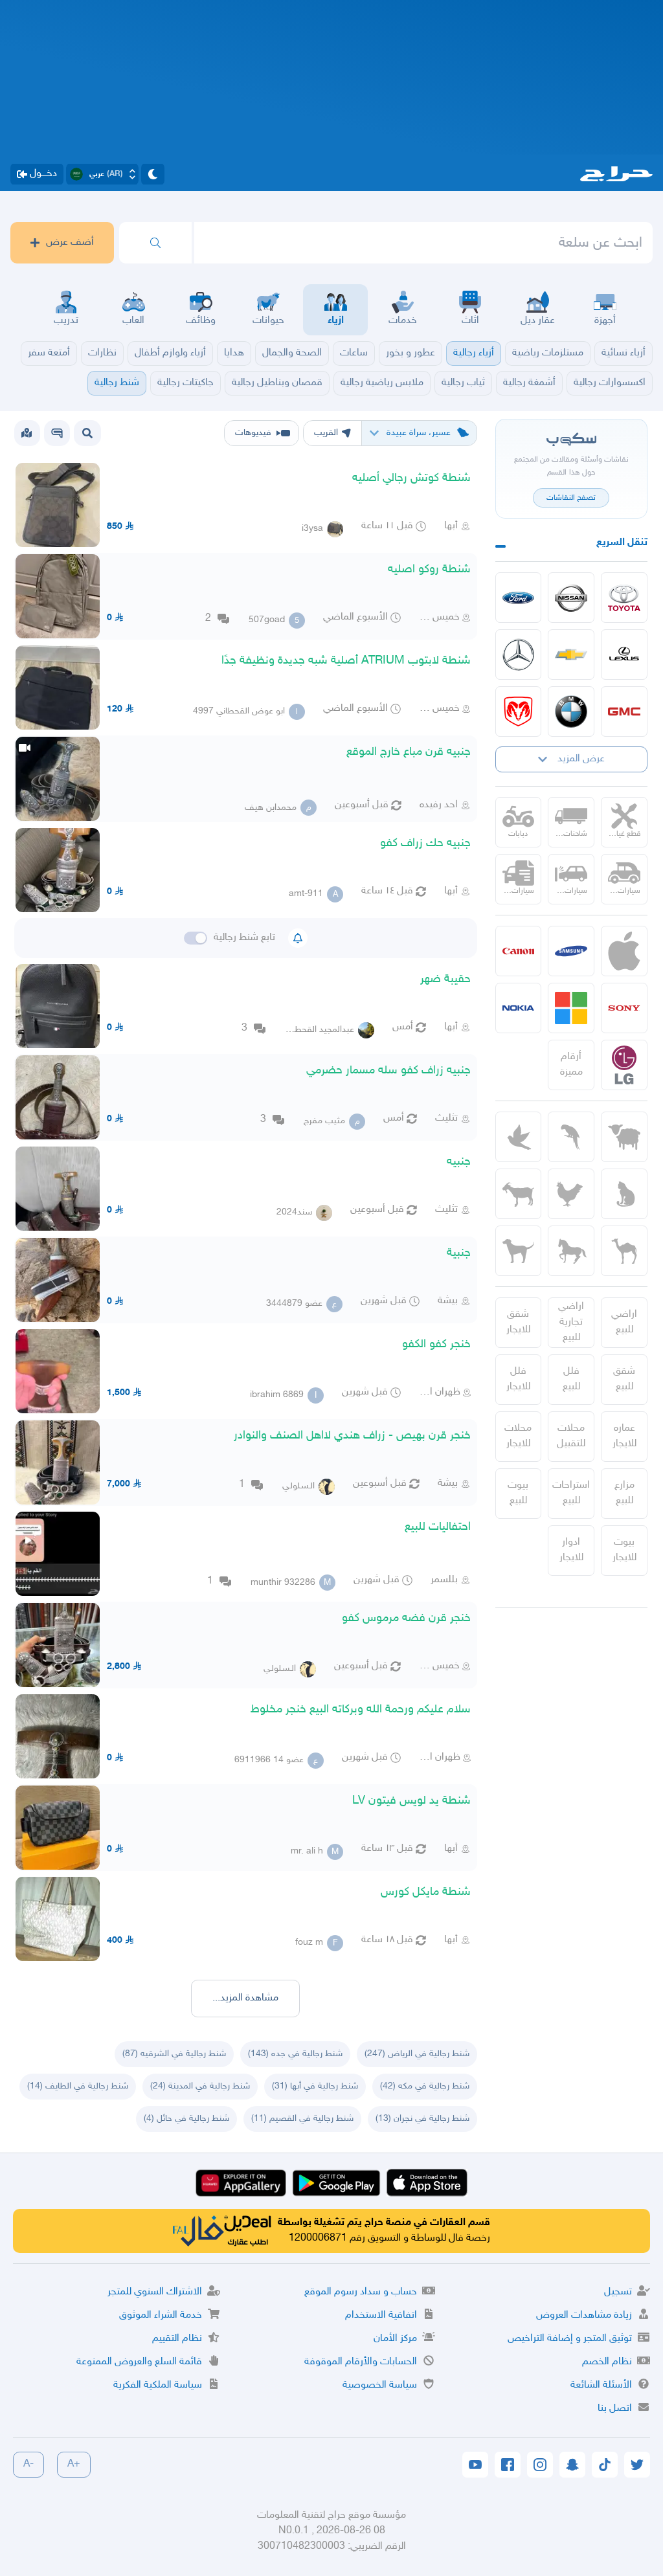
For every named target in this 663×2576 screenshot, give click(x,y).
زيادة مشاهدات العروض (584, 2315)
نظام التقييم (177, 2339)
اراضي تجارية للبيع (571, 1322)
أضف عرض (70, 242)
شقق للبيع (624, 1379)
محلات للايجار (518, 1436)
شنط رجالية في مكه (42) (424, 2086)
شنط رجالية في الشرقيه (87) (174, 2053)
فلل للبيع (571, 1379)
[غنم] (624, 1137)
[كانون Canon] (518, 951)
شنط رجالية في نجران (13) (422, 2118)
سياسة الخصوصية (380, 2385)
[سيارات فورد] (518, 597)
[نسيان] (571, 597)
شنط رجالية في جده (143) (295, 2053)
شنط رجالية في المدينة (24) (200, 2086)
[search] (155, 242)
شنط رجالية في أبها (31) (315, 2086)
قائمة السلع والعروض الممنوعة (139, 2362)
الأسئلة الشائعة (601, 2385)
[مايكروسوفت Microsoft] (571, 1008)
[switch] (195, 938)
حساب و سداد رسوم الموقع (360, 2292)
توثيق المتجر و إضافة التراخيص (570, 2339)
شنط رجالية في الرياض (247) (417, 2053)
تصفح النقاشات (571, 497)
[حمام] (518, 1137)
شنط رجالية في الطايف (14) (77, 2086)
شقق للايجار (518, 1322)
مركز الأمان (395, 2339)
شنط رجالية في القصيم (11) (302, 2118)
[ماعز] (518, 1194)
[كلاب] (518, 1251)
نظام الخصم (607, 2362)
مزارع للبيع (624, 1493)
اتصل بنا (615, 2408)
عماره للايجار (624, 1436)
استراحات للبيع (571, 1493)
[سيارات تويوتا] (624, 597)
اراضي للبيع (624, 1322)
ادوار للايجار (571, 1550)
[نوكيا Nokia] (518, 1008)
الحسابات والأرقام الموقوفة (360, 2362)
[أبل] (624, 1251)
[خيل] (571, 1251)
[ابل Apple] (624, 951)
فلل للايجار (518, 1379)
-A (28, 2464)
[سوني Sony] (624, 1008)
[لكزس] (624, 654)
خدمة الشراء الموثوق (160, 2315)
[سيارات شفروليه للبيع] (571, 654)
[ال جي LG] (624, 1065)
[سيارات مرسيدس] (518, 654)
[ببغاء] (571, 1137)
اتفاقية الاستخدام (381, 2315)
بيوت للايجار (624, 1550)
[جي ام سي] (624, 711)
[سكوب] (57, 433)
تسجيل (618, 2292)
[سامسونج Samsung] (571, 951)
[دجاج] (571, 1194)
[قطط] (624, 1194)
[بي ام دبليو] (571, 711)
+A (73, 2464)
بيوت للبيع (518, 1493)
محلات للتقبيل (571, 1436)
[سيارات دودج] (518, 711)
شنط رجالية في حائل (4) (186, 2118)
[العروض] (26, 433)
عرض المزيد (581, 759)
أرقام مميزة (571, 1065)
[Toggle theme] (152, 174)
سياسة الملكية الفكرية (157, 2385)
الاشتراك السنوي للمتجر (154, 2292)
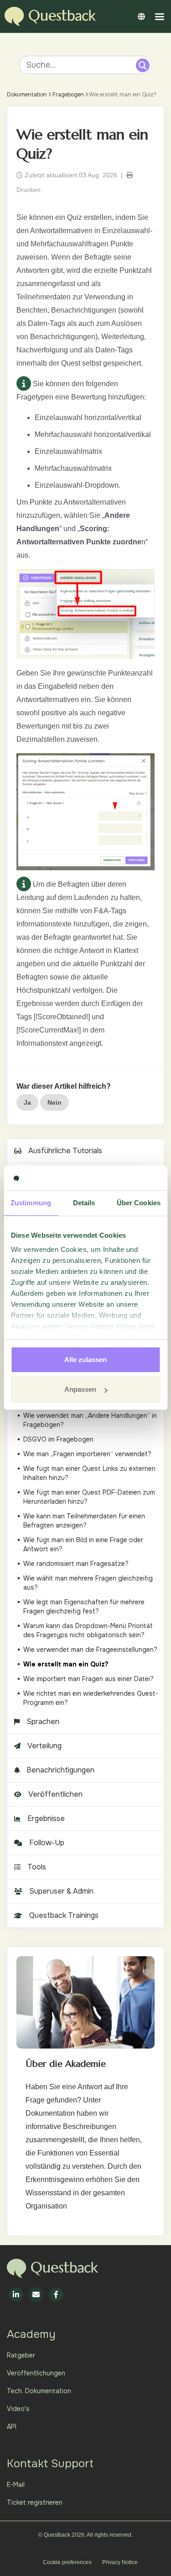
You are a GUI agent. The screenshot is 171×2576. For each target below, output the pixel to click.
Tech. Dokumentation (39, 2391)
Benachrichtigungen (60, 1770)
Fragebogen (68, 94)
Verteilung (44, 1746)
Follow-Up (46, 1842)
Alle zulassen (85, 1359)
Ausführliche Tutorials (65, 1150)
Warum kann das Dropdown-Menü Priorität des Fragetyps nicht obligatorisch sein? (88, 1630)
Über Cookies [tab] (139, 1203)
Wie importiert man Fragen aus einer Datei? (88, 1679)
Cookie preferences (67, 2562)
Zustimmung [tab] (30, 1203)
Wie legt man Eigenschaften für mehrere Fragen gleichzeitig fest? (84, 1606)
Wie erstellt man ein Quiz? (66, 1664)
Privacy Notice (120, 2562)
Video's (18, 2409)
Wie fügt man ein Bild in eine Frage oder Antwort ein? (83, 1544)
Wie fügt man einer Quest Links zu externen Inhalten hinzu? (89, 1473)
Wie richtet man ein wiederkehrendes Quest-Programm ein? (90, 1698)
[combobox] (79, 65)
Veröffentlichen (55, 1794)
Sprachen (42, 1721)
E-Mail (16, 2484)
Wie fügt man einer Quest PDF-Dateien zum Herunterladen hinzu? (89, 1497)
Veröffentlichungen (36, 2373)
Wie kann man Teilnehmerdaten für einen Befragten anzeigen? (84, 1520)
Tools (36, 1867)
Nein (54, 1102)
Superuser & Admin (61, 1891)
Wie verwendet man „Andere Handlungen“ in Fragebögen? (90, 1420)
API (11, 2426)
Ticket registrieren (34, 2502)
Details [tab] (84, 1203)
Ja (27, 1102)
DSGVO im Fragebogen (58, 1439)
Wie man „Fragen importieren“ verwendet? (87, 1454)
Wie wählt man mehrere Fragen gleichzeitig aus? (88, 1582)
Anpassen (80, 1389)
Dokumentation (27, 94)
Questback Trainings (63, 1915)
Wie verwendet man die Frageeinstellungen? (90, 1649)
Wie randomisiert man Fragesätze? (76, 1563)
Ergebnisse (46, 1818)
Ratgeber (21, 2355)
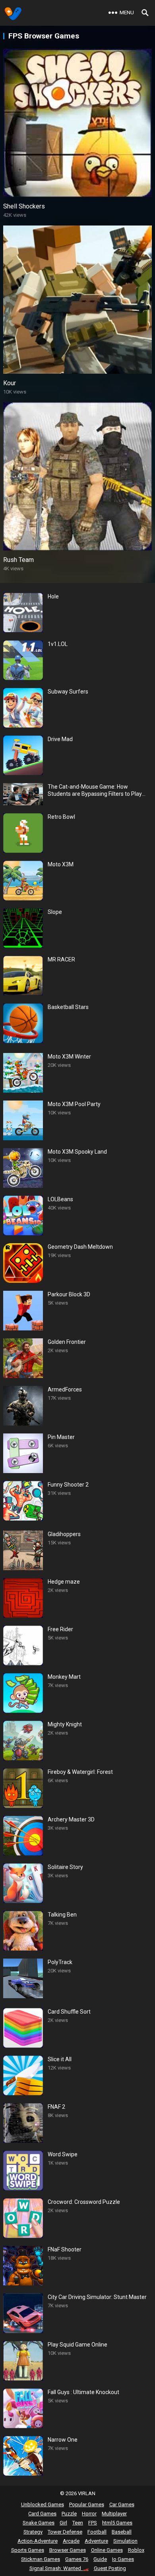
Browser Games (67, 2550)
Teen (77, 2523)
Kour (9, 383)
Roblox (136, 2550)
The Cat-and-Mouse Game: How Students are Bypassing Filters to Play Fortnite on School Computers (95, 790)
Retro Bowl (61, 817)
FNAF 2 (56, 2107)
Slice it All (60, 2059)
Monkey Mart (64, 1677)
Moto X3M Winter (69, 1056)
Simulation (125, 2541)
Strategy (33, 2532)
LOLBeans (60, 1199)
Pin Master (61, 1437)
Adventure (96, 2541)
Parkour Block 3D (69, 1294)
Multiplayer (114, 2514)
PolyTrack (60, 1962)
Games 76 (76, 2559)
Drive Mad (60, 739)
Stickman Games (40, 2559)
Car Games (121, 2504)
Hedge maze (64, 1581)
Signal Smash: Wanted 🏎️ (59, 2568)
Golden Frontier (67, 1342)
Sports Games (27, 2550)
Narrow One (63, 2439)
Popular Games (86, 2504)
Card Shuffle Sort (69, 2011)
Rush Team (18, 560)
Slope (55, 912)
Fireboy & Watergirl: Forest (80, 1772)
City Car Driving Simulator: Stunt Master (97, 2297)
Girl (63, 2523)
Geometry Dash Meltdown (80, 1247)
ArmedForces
= = = = = = =
**Exercise**
Give the data above again in full and unchanged, skipping the pictures.

**Reply to the exercise**
For every named target in this 663×2576 screenshot, give click(x,y).
زيادة مشاهدات العروض (584, 2315)
نظام التقييم (177, 2339)
اراضي تجارية للبيع (571, 1322)
أضف عرض (70, 242)
شقق للبيع (624, 1379)
محلات للايجار (518, 1436)
شنط رجالية في مكه (42) (424, 2086)
شنط رجالية في الشرقيه (87) (174, 2053)
فلل للبيع (571, 1379)
[غنم] (624, 1137)
[كانون Canon] (518, 951)
شنط رجالية في نجران (13) (422, 2118)
سياسة الخصوصية (380, 2385)
[سيارات فورد] (518, 597)
[نسيان] (571, 597)
شنط رجالية في جده (143) (295, 2053)
شنط رجالية في المدينة (24) (200, 2086)
[search] (155, 242)
شنط رجالية في أبها (31) (315, 2086)
قائمة السلع والعروض الممنوعة (139, 2362)
الأسئلة الشائعة (601, 2385)
[مايكروسوفت Microsoft] (571, 1008)
[switch] (195, 938)
حساب و سداد رسوم الموقع (360, 2292)
توثيق المتجر و إضافة التراخيص (570, 2339)
شنط رجالية في الرياض (247) (417, 2053)
تصفح النقاشات (571, 497)
[حمام] (518, 1137)
شنط رجالية في الطايف (14) (77, 2086)
شقق للايجار (518, 1322)
مركز الأمان (395, 2339)
شنط رجالية في القصيم (11) (302, 2118)
[ماعز] (518, 1194)
[كلاب] (518, 1251)
نظام الخصم (607, 2362)
مزارع للبيع (624, 1493)
اتصل بنا (615, 2408)
عماره للايجار (624, 1436)
استراحات للبيع (571, 1493)
[سيارات تويوتا] (624, 597)
اراضي للبيع (624, 1322)
ادوار للايجار (571, 1550)
[نوكيا Nokia] (518, 1008)
الحسابات والأرقام الموقوفة (360, 2362)
[أبل] (624, 1251)
[خيل] (571, 1251)
[ابل Apple] (624, 951)
فلل للايجار (518, 1379)
-A (28, 2464)
[سوني Sony] (624, 1008)
[لكزس] (624, 654)
خدمة الشراء الموثوق (160, 2315)
[سيارات شفروليه للبيع] (571, 654)
[ال جي LG] (624, 1065)
[سيارات مرسيدس] (518, 654)
[ببغاء] (571, 1137)
اتفاقية الاستخدام (381, 2315)
بيوت للايجار (624, 1550)
[جي ام سي] (624, 711)
[سكوب] (57, 433)
تسجيل (618, 2292)
[سامسونج Samsung] (571, 951)
[دجاج] (571, 1194)
[قطط] (624, 1194)
[بي ام دبليو] (571, 711)
+A (73, 2464)
بيوت للبيع (518, 1493)
محلات للتقبيل (571, 1436)
[سيارات دودج] (518, 711)
شنط رجالية في حائل (4) (186, 2118)
[العروض] (26, 433)
عرض المزيد (581, 759)
أرقام مميزة (571, 1065)
[Toggle theme] (152, 174)
سياسة الملكية الفكرية (157, 2385)
الاشتراك السنوي للمتجر (154, 2292)
You are a GUI agent. The screenshot is 171×2576. For each target below, output the pixel to click.
Tech. Dokumentation (39, 2391)
Benachrichtigungen (60, 1770)
Fragebogen (68, 94)
Verteilung (44, 1746)
Follow-Up (46, 1842)
Alle zulassen (85, 1359)
Ausführliche Tutorials (65, 1150)
Warum kann das Dropdown-Menü Priorität des Fragetyps nicht obligatorisch sein? (88, 1630)
Über Cookies [tab] (139, 1203)
Wie importiert man Fragen aus einer Datei? (88, 1679)
Cookie preferences (67, 2562)
Zustimmung [tab] (30, 1203)
Wie legt man Eigenschaften für mehrere Fragen gleichzeitig fest? (84, 1606)
Wie erstellt man ein Quiz? (66, 1664)
Privacy Notice (120, 2562)
Video's (18, 2409)
Wie fügt man ein Bild in eine Frage oder Antwort ein? (83, 1544)
Wie fügt man einer Quest Links zu externen Inhalten hinzu? (89, 1473)
Wie richtet man ein wiederkehrendes Quest-Programm ein? (90, 1698)
[combobox] (79, 65)
Veröffentlichen (55, 1794)
Sprachen (42, 1721)
E-Mail (16, 2484)
Wie fügt man einer Quest PDF-Dateien zum Herunterladen hinzu? (89, 1497)
Veröffentlichungen (36, 2373)
Wie kann man Teilnehmerdaten für einen Befragten anzeigen? (84, 1520)
Tools (36, 1867)
Nein (54, 1102)
Superuser & Admin (61, 1891)
Wie verwendet man „Andere Handlungen“ in Fragebögen? (90, 1420)
API (11, 2426)
Ticket registrieren (34, 2502)
Details [tab] (84, 1203)
Ja (27, 1102)
DSGVO im Fragebogen (58, 1439)
Wie man „Fragen importieren“ verwendet? (87, 1454)
Wie wählt man mehrere Fragen gleichzeitig aus? (88, 1582)
Anpassen (80, 1389)
Dokumentation (27, 94)
Questback Trainings (63, 1915)
Wie verwendet man die Frageeinstellungen? (90, 1649)
Wie randomisiert man Fragesätze? (76, 1563)
Ergebnisse (46, 1818)
Ratgeber (21, 2355)
Browser Games (67, 2550)
Teen (77, 2523)
Kour (9, 383)
Roblox (136, 2550)
The Cat-and-Mouse Game: How Students are Bypassing Filters to Play Fortnite on School Computers (95, 790)
Retro Bowl (61, 817)
FNAF 2 (56, 2107)
Slice it All (60, 2059)
Monkey Mart (64, 1677)
Moto X3M Winter (69, 1056)
Simulation (125, 2541)
Strategy (33, 2532)
LOLBeans (60, 1199)
Pin Master (61, 1437)
Adventure (96, 2541)
Parkour Block 3D (69, 1294)
Multiplayer (114, 2514)
PolyTrack (60, 1962)
Games 76 (76, 2559)
Drive Mad (60, 739)
Stickman Games (40, 2559)
Car Games (121, 2504)
Hedge maze (64, 1581)
Signal Smash: Wanted 🏎️ (59, 2568)
Golden Frontier (67, 1342)
Sports Games (27, 2550)
Narrow One (63, 2439)
Popular Games (86, 2504)
Card Shuffle Sort (69, 2011)
Rush Team (18, 560)
Slope (55, 912)
Fireboy & Watergirl: Forest (80, 1772)
City Car Driving Simulator: Stunt Master (97, 2297)
Girl (63, 2523)
Geometry Dash Meltdown (80, 1247)
ArmedForces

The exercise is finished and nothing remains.